Dull vs Opal

Dull vs Opal

Opal and Dull solve different problems. Opal blocks apps entirely — when a session is active, you cannot open Instagram or YouTube. Dull lets you keep using social media but strips out Reels, Shorts, and algorithmic feeds. If you want to stop using social media, choose Opal. If you want to keep using it on your own terms, choose Dull.

Updated 2026-04-12
Opal "Focus your time. Reach your goals."

Opal is a full app blocker used by 4 million+ people on iOS and Android. It installs a VPN profile on your device and blocks apps at the network level. When a block is active, you cannot open the blocked app at all. Its Deep Focus mode is unbypassable even if you delete the app.

https://opal.so ↗
Dull Opal
Keeps social media access
Removes Reels / Shorts
Removes algorithmic feeds
Grayscale mode
Friction gates
Daily time limits
Quiet hours
Usage tracking
Unbypassable hard block
Social accountability
Free tier
Monthly $3.99 $19.99
Annual $14.99 $99.99
Lifetime $59.99 ~$400
iOS
Android

The core difference: blocking vs filtering

This is not a close comparison — these apps solve fundamentally different problems and should be evaluated against different needs.

Opal blocks apps.
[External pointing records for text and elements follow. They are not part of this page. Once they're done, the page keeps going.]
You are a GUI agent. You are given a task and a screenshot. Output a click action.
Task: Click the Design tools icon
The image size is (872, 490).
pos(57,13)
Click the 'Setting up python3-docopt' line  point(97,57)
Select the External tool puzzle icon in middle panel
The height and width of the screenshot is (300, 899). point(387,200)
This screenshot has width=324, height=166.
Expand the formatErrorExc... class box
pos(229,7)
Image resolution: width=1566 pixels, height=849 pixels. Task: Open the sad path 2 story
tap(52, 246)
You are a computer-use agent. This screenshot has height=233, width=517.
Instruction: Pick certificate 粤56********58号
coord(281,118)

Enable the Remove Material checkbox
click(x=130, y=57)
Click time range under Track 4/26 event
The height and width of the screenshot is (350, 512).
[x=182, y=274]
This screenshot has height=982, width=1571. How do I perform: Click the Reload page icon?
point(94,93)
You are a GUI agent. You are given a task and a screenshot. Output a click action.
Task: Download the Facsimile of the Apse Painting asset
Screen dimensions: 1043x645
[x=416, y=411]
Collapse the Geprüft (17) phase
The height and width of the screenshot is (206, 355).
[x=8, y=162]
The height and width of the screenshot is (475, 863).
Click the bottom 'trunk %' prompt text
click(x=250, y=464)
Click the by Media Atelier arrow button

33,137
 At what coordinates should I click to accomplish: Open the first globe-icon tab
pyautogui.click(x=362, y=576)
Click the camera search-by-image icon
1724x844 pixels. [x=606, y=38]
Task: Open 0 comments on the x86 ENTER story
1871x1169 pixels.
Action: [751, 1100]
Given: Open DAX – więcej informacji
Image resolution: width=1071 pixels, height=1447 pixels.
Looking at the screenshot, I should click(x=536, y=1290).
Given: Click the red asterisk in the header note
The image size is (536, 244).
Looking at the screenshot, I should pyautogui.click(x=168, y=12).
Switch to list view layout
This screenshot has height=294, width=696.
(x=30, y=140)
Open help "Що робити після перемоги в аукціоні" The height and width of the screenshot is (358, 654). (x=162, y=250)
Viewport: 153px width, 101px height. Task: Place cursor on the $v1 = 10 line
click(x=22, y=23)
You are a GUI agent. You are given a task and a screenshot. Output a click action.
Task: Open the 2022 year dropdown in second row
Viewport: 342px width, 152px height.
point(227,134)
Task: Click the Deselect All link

When a block is active (either a scheduled session or a manually started focus session), Opal intercepts network traffic via a VPN profile and prevents the app from loading. You tap Instagram and nothing happens, or you see a block screen. When the session ends, Instagram opens exactly as it always did — Reels, "For You," suggested content, all of it.

Dull filters apps. You open Instagram through Dull's browser. It loads the real Instagram mobile site but strips Reels, the Explore feed, and suggested posts before the page renders. You are always inside Instagram. The difference is what Instagram contains when you get there.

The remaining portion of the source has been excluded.